Петр ел и смотрел в сторону.
— Или тебе не интересно со мной в разговор вступать?
Петр молчал.
— А может, ты немой?
— Немой, — кивнул Петр.
— Ишь ты! — Старик злорадно хихикнул. — Совсем немой?
— Совсем.
— Здорово! А может, ты и слепой?
— Слепой, — ответил Петр.
— Так-таки ничего и не видишь?
— Почему ж ничего? Одну нахальную рожу вижу явственно.
— Так-так, — закивал старик. — А в участок хочешь?
— До участка ты меня не доведешь, — сказал Петр.
— Это ж почему?
— Потому что по дороге я из тебя свиную отбивную сделаю.
— Так-так, — опять закивал старик. — Так-так… Семеня короткими ногами, он вышел на улицу.
— Ходи сюда, — показал волосатый на дверь за буфетной стойкой. — Ходи скоро.
— Он что, ко всем так привязывается? — спросил Петр, сгребая прямо в карман остатки шашлыка.
— Царь скоро ехать будет. Вся Ялта полный полицейская собака.
Мы с Петром вышли во дворик, перелезли через забор, через другой и оказались на улице, где дома уже были поплоше, а деревья такие же большие и в цветах. Потом я не раз замечал: стоит домик совсем плохонький, а около него растет дерево до самого неба, курчавое, красивое.
Мы стали заходить во дворы и спрашивать, нет ли работы. В одном дворе мы сложили из камня забор, в другом напилили целую кучу дров. Конечно, все тяжелое делал Петр, а я только ему помогал.

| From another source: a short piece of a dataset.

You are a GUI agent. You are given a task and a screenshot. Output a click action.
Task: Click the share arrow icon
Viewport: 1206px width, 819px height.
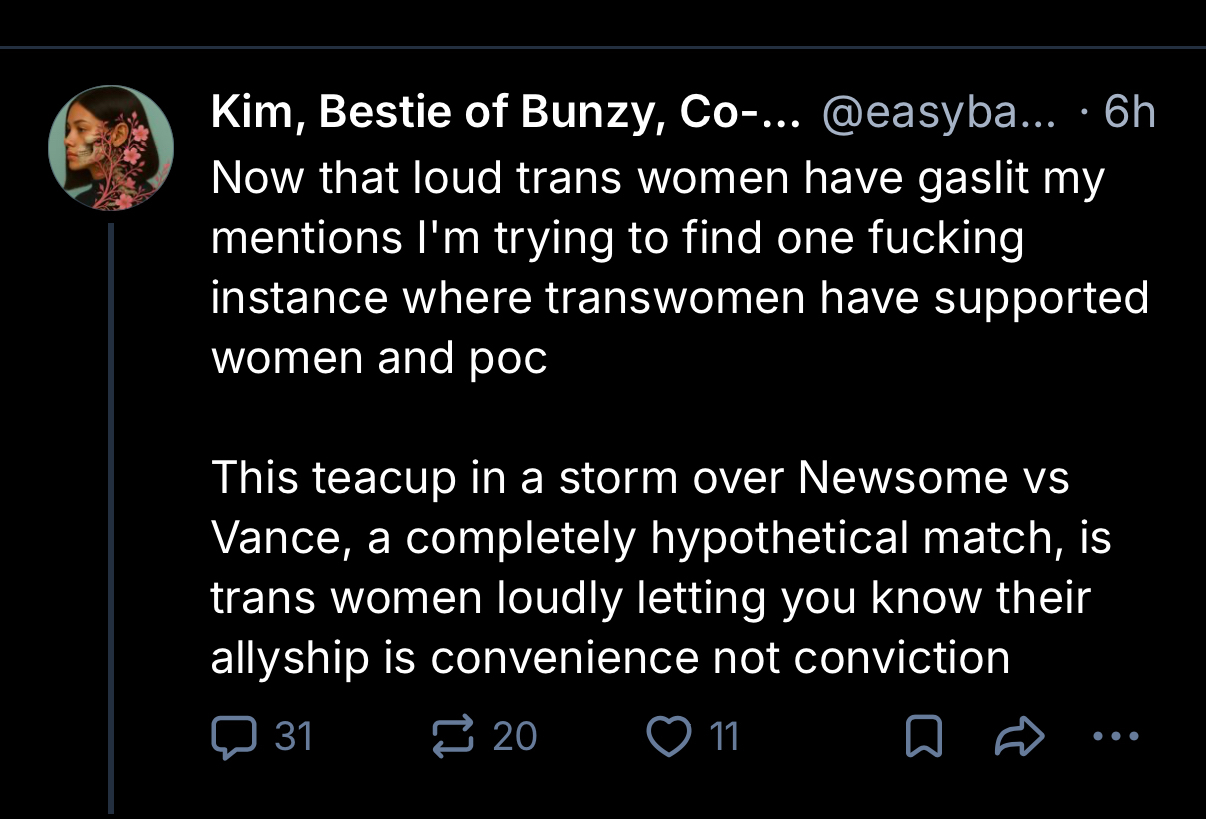pyautogui.click(x=1020, y=738)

За день мы заработали рубль и двадцать копеек.
Солнце светило, светило — и вдруг пропало: это оно зашло за высокую с зубцами гору.
— Вот и вечер, — сказал Петр. — Теперь надо о ночлеге подумать. Не знаю, как на твой вкус, а по-моему, лучше всего нам лечь на пуховую постель и укрыться черным бархатным одеялом.
Я сказал, что и у меня такой же вкус, и мы по широкой каменистой дороге пошли опять вверх.
Тут дома уже попадались редко, а по обе стороны рос густой лес. Петр свернул с дороги и зашагал между деревьями. Чтоб в темноте не потеряться, я вцепился в его пиджак. Ноги мои все время скользили и скользили, но что было под ними, я не знал. Мы остановились около какого-то черного и в темноте страшного куста.
— Вот тут мы и переночуем, — шепнул Петр. — Хвоя — наша пуховая постель, а черное небо — бархатное одеяло. Запах-то какой! Чувствуешь? Как раз в эту пору сосна цветет.
Пахло, правда, хорошо, но в лесу я был впервые и с опаской спросил:
— А волки нас не съедят?
— Самые прожорливые волки — там. — Петр показал в сторону, откуда мы пришли.
Как и на пароходе, он опять завернул меня в свой пиджак, и мы легли рядышком под кустом. В лесу было тихо-тихо, только когда налетал ветерок, к нам доносился шум, и я не знал, шумели это верхушки деревьев над нами или море внизу. Да еще слышно было, как звонко и дробно стучат копыта о каменистую дорогу: там все ехали и ехали экипажи.